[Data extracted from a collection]
· · ·

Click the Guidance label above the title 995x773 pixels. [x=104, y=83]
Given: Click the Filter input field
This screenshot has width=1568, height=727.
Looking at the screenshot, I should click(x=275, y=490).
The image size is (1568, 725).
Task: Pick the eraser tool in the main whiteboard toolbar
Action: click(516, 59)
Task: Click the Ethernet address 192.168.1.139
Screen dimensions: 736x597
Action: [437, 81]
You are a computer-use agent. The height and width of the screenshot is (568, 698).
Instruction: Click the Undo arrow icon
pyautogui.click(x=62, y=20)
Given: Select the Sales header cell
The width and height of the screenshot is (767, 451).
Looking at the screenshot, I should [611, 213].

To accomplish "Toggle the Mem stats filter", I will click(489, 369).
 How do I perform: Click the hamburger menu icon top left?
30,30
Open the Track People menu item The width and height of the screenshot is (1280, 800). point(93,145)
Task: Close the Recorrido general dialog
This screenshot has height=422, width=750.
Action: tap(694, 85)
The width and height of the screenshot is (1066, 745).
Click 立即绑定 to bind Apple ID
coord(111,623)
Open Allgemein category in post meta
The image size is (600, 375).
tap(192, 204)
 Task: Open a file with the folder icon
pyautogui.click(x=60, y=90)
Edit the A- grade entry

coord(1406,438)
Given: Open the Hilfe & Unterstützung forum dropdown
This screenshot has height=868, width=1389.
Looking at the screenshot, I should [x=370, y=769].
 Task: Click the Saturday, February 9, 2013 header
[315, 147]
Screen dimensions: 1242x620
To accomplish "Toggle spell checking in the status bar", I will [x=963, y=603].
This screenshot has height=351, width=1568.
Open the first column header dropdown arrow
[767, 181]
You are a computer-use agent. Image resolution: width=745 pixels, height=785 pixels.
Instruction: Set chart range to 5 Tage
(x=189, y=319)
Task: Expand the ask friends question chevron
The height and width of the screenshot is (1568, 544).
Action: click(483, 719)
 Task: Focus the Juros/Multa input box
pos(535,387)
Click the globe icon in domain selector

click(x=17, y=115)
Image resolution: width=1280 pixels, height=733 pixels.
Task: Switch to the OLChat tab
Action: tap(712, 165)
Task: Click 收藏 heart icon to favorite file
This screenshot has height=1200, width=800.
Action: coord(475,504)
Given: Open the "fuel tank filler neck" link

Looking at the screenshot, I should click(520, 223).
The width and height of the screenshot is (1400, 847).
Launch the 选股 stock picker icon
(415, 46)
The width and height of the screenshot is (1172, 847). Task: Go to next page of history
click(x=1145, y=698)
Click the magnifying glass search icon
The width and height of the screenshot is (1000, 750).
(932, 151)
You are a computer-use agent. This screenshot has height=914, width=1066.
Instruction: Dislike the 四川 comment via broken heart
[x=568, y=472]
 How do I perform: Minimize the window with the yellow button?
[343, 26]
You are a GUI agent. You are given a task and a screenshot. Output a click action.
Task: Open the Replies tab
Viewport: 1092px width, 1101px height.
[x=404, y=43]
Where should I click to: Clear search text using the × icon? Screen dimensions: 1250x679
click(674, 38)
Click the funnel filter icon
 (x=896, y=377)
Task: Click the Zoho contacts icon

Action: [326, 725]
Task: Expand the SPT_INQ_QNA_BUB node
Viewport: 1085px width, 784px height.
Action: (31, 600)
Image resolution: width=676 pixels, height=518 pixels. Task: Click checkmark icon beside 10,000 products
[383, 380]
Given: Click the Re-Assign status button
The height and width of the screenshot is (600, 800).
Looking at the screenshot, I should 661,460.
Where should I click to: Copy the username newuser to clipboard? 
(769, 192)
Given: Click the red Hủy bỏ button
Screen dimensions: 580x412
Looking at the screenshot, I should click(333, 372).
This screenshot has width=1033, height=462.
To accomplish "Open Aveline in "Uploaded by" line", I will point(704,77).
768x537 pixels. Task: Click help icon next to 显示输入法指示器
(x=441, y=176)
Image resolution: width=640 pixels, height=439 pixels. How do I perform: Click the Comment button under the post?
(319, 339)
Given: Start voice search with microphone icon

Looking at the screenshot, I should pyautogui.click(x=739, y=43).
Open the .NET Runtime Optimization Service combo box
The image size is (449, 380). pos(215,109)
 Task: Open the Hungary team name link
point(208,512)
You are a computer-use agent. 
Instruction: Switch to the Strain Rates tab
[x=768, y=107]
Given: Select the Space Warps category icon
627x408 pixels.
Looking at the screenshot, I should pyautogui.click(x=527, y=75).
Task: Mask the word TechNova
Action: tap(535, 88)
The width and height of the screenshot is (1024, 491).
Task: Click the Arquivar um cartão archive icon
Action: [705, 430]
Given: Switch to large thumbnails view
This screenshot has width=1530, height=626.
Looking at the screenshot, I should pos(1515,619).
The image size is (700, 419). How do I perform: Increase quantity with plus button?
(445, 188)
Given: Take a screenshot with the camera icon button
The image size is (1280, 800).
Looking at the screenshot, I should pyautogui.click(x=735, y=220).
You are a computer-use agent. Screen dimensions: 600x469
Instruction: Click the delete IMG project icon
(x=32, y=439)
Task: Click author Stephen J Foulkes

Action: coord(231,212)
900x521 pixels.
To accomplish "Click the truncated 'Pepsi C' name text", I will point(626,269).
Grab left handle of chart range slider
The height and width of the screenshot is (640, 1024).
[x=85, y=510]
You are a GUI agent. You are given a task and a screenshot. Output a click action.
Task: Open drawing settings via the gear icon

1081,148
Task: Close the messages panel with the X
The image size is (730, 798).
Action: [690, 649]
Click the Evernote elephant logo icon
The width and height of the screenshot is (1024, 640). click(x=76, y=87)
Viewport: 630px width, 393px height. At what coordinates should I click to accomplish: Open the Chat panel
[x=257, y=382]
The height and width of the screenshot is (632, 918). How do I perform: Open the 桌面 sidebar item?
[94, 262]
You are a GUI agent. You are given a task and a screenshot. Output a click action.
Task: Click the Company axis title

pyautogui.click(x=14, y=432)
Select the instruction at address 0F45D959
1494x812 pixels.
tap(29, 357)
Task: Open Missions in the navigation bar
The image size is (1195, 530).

· · ·

### [EXERCISE DIRECTIONS]
Each line of the data above is to be set down exactly.

### [OUTPUT FOR THIS TASK]
Click the Guidance label above the title 995x773 pixels. [x=104, y=83]
Given: Click the Filter input field
This screenshot has width=1568, height=727.
Looking at the screenshot, I should click(x=275, y=490).
The image size is (1568, 725).
Task: Pick the eraser tool in the main whiteboard toolbar
Action: click(516, 59)
Task: Click the Ethernet address 192.168.1.139
Screen dimensions: 736x597
Action: [437, 81]
You are a computer-use agent. The height and width of the screenshot is (568, 698).
Instruction: Click the Undo arrow icon
pyautogui.click(x=62, y=20)
Given: Select the Sales header cell
The width and height of the screenshot is (767, 451).
Looking at the screenshot, I should [611, 213].

To accomplish "Toggle the Mem stats filter", I will click(489, 369).
 How do I perform: Click the hamburger menu icon top left?
30,30
Open the Track People menu item The width and height of the screenshot is (1280, 800). point(93,145)
Task: Close the Recorrido general dialog
This screenshot has height=422, width=750.
Action: tap(694, 85)
The width and height of the screenshot is (1066, 745).
Click 立即绑定 to bind Apple ID
coord(111,623)
Open Allgemein category in post meta
The image size is (600, 375).
tap(192, 204)
 Task: Open a file with the folder icon
pyautogui.click(x=60, y=90)
Edit the A- grade entry

coord(1406,438)
Given: Open the Hilfe & Unterstützung forum dropdown
This screenshot has height=868, width=1389.
Looking at the screenshot, I should [x=370, y=769].
 Task: Click the Saturday, February 9, 2013 header
[315, 147]
Screen dimensions: 1242x620
To accomplish "Toggle spell checking in the status bar", I will [x=963, y=603].
This screenshot has height=351, width=1568.
Open the first column header dropdown arrow
[767, 181]
You are a computer-use agent. Image resolution: width=745 pixels, height=785 pixels.
Instruction: Set chart range to 5 Tage
(x=189, y=319)
Task: Expand the ask friends question chevron
The height and width of the screenshot is (1568, 544).
Action: click(483, 719)
 Task: Focus the Juros/Multa input box
pos(535,387)
Click the globe icon in domain selector

click(x=17, y=115)
Image resolution: width=1280 pixels, height=733 pixels.
Task: Switch to the OLChat tab
Action: tap(712, 165)
Task: Click 收藏 heart icon to favorite file
This screenshot has height=1200, width=800.
Action: coord(475,504)
Given: Open the "fuel tank filler neck" link

Looking at the screenshot, I should click(520, 223).
The width and height of the screenshot is (1400, 847).
Launch the 选股 stock picker icon
(415, 46)
The width and height of the screenshot is (1172, 847). Task: Go to next page of history
click(x=1145, y=698)
Click the magnifying glass search icon
The width and height of the screenshot is (1000, 750).
(932, 151)
You are a computer-use agent. This screenshot has height=914, width=1066.
Instruction: Dislike the 四川 comment via broken heart
[x=568, y=472]
 How do I perform: Minimize the window with the yellow button?
[343, 26]
You are a GUI agent. You are given a task and a screenshot. Output a click action.
Task: Open the Replies tab
Viewport: 1092px width, 1101px height.
[x=404, y=43]
Where should I click to: Clear search text using the × icon? Screen dimensions: 1250x679
click(674, 38)
Click the funnel filter icon
 (x=896, y=377)
Task: Click the Zoho contacts icon

Action: [326, 725]
Task: Expand the SPT_INQ_QNA_BUB node
Viewport: 1085px width, 784px height.
Action: (31, 600)
Image resolution: width=676 pixels, height=518 pixels. Task: Click checkmark icon beside 10,000 products
[383, 380]
Given: Click the Re-Assign status button
The height and width of the screenshot is (600, 800).
Looking at the screenshot, I should 661,460.
Where should I click to: Copy the username newuser to clipboard? 
(769, 192)
Given: Click the red Hủy bỏ button
Screen dimensions: 580x412
Looking at the screenshot, I should click(333, 372).
This screenshot has width=1033, height=462.
To accomplish "Open Aveline in "Uploaded by" line", I will point(704,77).
768x537 pixels. Task: Click help icon next to 显示输入法指示器
(x=441, y=176)
Image resolution: width=640 pixels, height=439 pixels. How do I perform: Click the Comment button under the post?
(319, 339)
Given: Start voice search with microphone icon

Looking at the screenshot, I should pyautogui.click(x=739, y=43).
Open the .NET Runtime Optimization Service combo box
The image size is (449, 380). pos(215,109)
 Task: Open the Hungary team name link
point(208,512)
You are a computer-use agent. 
Instruction: Switch to the Strain Rates tab
[x=768, y=107]
Given: Select the Space Warps category icon
627x408 pixels.
Looking at the screenshot, I should pyautogui.click(x=527, y=75).
Task: Mask the word TechNova
Action: tap(535, 88)
The width and height of the screenshot is (1024, 491).
Task: Click the Arquivar um cartão archive icon
Action: [705, 430]
Given: Switch to large thumbnails view
This screenshot has width=1530, height=626.
Looking at the screenshot, I should pos(1515,619).
The image size is (700, 419). How do I perform: Increase quantity with plus button?
(445, 188)
Given: Take a screenshot with the camera icon button
The image size is (1280, 800).
Looking at the screenshot, I should pyautogui.click(x=735, y=220).
You are a computer-use agent. Screen dimensions: 600x469
Instruction: Click the delete IMG project icon
(x=32, y=439)
Task: Click author Stephen J Foulkes

Action: coord(231,212)
900x521 pixels.
To accomplish "Click the truncated 'Pepsi C' name text", I will point(626,269).
Grab left handle of chart range slider
The height and width of the screenshot is (640, 1024).
[x=85, y=510]
You are a GUI agent. You are given a task and a screenshot. Output a click action.
Task: Open drawing settings via the gear icon

1081,148
Task: Close the messages panel with the X
The image size is (730, 798).
Action: [690, 649]
Click the Evernote elephant logo icon
The width and height of the screenshot is (1024, 640). click(x=76, y=87)
Viewport: 630px width, 393px height. At what coordinates should I click to accomplish: Open the Chat panel
[x=257, y=382]
The height and width of the screenshot is (632, 918). How do I perform: Open the 桌面 sidebar item?
[94, 262]
You are a GUI agent. You are given a task and a screenshot. Output a click action.
Task: Click the Company axis title

pyautogui.click(x=14, y=432)
Select the instruction at address 0F45D959
1494x812 pixels.
tap(29, 357)
Task: Open Missions in the navigation bar
The image size is (1195, 530).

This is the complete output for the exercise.